The relative movement amount calculation unit 11 generates a relative movement vector amount Di of the driving device 8 from the time when the discharge state is determined to be stable. While the movement command vector amount output from the movement amount calculation processing unit 6 is sequentially integrated, the relative movement vector amount Di is set to 0 when the discharge state determination unit 10 determines that the discharge is stable. In this embodiment, when the driving device 8 moves in the direction approaching the workpiece 2, the relative movement vector amount Di is a positive value, and when the driving device 8 moves in the direction separating from the workpiece 2, the relative movement vector amount Di is relatively large. The movement vector amount Di is a negative value.
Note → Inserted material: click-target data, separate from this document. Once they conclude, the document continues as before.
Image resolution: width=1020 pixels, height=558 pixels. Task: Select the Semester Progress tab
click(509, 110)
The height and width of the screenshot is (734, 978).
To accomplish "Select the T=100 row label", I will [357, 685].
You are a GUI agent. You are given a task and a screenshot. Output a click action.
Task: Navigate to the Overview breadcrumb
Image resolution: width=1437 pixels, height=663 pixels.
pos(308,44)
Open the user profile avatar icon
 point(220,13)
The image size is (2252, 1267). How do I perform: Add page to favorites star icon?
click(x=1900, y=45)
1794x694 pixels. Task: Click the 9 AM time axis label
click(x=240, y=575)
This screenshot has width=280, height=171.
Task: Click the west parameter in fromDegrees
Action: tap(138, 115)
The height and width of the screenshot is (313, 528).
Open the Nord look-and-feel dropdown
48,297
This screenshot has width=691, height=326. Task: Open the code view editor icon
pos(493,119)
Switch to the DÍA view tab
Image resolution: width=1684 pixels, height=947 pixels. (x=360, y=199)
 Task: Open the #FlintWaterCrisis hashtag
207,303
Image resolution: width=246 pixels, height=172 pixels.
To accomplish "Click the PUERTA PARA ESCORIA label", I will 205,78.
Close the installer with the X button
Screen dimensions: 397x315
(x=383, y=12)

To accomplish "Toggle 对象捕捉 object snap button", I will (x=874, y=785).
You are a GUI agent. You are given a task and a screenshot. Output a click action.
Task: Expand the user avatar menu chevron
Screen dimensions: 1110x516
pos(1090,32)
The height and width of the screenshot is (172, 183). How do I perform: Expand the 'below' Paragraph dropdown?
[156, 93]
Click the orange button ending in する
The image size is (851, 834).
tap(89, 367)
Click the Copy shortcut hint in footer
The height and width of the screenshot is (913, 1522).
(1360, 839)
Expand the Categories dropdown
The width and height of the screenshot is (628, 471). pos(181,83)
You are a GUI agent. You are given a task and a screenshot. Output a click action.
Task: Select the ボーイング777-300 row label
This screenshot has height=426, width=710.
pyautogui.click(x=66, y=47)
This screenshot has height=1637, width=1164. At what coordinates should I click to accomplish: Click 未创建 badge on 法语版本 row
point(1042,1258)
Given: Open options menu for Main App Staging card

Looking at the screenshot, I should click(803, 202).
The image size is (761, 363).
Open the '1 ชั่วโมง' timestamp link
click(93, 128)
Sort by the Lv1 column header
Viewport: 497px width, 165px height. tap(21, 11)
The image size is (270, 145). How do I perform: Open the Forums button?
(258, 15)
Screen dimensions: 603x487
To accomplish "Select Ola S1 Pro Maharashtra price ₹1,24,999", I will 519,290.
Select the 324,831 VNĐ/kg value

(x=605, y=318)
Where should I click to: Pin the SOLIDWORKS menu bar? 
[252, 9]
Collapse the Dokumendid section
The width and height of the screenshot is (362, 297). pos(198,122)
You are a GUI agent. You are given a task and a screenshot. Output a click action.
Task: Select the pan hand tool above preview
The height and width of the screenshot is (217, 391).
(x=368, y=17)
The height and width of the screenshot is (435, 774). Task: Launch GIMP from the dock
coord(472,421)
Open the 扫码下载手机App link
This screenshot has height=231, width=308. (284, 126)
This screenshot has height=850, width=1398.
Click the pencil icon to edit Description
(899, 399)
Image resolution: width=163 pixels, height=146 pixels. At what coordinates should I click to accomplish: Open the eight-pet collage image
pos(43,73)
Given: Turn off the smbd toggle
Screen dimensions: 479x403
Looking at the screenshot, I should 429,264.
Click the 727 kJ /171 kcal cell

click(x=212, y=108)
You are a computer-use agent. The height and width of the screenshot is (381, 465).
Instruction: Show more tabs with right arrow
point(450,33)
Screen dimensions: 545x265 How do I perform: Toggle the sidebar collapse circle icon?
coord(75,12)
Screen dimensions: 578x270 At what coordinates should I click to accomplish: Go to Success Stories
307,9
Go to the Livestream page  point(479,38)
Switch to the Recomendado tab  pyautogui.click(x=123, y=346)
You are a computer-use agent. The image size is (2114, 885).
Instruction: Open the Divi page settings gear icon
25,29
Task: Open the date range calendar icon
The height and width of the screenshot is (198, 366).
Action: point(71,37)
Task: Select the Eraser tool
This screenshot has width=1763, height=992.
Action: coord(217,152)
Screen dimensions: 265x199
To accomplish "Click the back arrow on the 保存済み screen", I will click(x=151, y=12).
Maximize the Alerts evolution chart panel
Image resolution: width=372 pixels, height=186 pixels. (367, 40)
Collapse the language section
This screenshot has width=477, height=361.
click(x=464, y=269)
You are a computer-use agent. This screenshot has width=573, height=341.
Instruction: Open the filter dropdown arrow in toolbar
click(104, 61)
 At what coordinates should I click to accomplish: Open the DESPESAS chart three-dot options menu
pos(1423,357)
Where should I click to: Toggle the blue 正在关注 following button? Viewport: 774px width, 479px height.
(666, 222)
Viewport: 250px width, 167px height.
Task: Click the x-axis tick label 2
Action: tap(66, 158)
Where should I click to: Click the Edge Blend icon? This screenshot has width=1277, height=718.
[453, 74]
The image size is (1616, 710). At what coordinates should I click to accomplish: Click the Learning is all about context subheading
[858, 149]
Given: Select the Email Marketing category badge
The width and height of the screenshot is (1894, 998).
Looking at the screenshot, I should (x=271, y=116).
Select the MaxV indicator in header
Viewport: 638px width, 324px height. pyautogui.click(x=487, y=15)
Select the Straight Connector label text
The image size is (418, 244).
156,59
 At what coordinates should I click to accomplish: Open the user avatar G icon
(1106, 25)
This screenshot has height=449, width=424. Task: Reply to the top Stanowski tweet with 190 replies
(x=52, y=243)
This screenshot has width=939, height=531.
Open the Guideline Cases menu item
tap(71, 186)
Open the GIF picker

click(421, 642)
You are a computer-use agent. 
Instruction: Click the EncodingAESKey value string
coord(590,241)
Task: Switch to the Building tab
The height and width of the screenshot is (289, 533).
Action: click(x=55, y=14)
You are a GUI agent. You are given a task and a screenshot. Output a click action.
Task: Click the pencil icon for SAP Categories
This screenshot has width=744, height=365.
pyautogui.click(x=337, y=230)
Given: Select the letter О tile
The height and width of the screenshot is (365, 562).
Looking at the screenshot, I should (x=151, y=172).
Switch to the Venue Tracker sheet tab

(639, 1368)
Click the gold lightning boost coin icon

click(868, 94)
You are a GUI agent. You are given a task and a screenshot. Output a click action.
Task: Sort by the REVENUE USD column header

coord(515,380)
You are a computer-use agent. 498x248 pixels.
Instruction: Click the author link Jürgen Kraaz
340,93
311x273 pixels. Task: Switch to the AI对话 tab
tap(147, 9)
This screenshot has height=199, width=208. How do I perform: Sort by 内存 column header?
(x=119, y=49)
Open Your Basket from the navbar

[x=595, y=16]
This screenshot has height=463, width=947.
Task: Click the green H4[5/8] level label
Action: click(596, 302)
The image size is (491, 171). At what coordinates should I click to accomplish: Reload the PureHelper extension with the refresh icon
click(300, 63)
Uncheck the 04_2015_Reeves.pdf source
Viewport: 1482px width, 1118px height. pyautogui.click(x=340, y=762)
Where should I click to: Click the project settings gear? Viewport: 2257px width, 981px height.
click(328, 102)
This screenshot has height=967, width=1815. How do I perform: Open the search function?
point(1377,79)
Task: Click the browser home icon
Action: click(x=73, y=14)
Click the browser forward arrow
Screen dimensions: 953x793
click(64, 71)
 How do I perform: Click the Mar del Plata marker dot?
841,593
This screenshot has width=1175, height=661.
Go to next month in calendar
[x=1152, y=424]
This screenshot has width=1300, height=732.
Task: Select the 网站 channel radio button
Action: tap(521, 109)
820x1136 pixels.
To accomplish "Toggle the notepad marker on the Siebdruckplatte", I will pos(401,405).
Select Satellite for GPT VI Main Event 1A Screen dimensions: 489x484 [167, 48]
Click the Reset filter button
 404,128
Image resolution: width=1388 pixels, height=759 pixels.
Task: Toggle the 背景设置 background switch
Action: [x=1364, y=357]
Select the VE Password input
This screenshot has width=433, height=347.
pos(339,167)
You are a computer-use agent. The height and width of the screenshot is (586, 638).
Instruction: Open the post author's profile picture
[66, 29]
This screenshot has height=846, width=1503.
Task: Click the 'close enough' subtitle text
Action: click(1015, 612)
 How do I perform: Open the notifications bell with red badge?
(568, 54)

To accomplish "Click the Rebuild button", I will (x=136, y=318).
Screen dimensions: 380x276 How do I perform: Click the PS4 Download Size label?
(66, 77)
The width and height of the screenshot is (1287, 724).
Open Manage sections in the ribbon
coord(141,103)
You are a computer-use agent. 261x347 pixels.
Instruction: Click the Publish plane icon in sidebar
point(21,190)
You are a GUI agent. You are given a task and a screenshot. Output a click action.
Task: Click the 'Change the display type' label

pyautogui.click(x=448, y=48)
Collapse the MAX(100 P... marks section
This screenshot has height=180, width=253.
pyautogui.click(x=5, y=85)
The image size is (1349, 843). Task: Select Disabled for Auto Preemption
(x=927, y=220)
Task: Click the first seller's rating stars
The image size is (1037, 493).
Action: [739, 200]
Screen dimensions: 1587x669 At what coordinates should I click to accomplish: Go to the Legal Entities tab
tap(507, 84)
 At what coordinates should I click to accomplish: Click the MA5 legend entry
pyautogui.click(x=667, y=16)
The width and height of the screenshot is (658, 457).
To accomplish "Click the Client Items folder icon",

The over-approaching amount determining section 12 determines the workpiece 2 after the jump with respect to the distance between the poles that has been stably discharged in the past.
Is determined, that is, the over-approaching amount Dj. The over-approaching amount determining unit 12 has a determination table indicating the amount of over-approaching in advance corresponding to the peak current value and the current value. Based on the currently selected peak current, the corresponding peak current value from the determination table is used. And employs the corresponding over-approach amount. The determination table may be determined using a function other than using the determination table as a means for determining the over-approaching amount. An example of the function is shown in Equation 1.

[0018]

## EQU1 ## Over-approach amount Dj = 2 × √ (peak current value)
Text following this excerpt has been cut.